記憶するのではなく、身につけること

言葉を「勉強」と捉えてしまうことがまず言語習得の阻害要因になります。言葉は「知っている」ものではなく、「身に付けるもの」だと考えなおす必要があるでしょう。

読み書き、そして聴いて話す。これが「言葉」を習得している条件です。ただ、私たちはこの世の中に定義されている「漢字」をすべて知っているわけではないのです。漢字が苦手な人であっても、立派に社会生活を営んでいます。むしろ、「手で文字を書く」ということが減った昨今では、そのような「漢字を書くのが苦手」という人の方が多いのではないでしょうか。

英語に置き換えても同じです。この世にあるすべての単語の「スペル」、つまり「綴り」を知っている人などはいないのです。日本語と英語の感覚的な違いはこの点が大きいと思われます。日本語は発話できる最小単位の「かな」があります。それは「ひらがな」と「カタカナ」にわかれ、状況によって使いわけるものです。とりあえず「音」として理解しているものをどうにか書き記すことができるのが日本語です。

それが「英語では出来ない」と考えている人が多いのではないでしょうか。実は英語も同じように「書き記すこと」が可能です。それはスペルが誤っていても、です。発話する「音」と記すもの関係を表したものを「フォニックス」といいます。「日本語の”あかさたな”」に相当する「文字と音」の関係を示したものがフォニックスです。これはそれぞれのアルファベットを「アルファベットの読み方」ではなく「発話するための音としての読み方」として捉えたものです。

このフォニックスを知っていることで、たとえ知らない綴りの単語であっても読むことができます。そして、ある程度は記すことができます。そしてそれを見た人は、綴りが違ったとしても、「こう書きたかったのだろう、綴りの誤りだろう」として理解することができます。日本語でも誤字や脱字はつきものですが、そのレベルで物事を「記す」ことができるのです。
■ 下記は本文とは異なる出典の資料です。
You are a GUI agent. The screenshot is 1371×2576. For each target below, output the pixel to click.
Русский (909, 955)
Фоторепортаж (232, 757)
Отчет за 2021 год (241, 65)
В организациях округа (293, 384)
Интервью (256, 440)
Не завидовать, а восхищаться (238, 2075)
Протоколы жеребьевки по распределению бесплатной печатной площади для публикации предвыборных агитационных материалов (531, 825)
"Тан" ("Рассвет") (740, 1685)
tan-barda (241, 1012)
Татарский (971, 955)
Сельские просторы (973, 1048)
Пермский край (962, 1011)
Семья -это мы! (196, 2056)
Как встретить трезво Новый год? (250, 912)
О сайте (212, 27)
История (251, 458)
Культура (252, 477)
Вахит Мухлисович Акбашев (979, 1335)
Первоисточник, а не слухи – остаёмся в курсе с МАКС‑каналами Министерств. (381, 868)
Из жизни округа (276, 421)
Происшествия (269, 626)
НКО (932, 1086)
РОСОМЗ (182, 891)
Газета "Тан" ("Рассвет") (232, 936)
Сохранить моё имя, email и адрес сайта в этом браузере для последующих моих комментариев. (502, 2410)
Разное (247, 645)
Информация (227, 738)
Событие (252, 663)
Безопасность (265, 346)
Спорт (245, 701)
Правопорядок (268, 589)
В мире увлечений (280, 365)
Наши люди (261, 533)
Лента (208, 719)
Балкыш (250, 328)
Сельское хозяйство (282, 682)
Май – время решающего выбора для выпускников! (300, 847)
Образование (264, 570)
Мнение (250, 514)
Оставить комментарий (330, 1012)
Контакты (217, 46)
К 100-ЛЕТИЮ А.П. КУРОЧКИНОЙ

こうなると英語が一気に「知識」ではなくて「身に付けるもの」に発展することが理解していただけるのではないでしょうか。単語の綴りを知っていることは日本語に置き換えると「漢字を知っていること」に等しくなります。漢字を知らなくてもある程度の物事を記すことができます。機械が変換してくれるものです。そのような感覚で英語に触れられたら、「言葉に馴染む」ことで「使う」ことも可能になるのではないでしょうか。

もちろん、フォニックスの基礎を身につける必要はあります。まったく何も覚えずに新しい言葉を習得することはできません。ですが、難しい文法や単語の暗記などを通り越して一気に英語が「使える」存在になるためには、このフォニックスはひとつの「キー」になる存在といえるでしょう。読み書きをバランス良く習得するためにも、このフォニックスを身につけることは必須といえるでしょう。また、途方もなく感じる英語の「勉強」を、一気に「使いながら身につける」という次元に引き上げることもできます。

フォニックスはひとつの「コツ」です。すべての単語を知ることができるようになるわけではなく、そのような法則もあるのだということを知っておくだけでも、英会話習得に対する意識を変えることができるでしょう。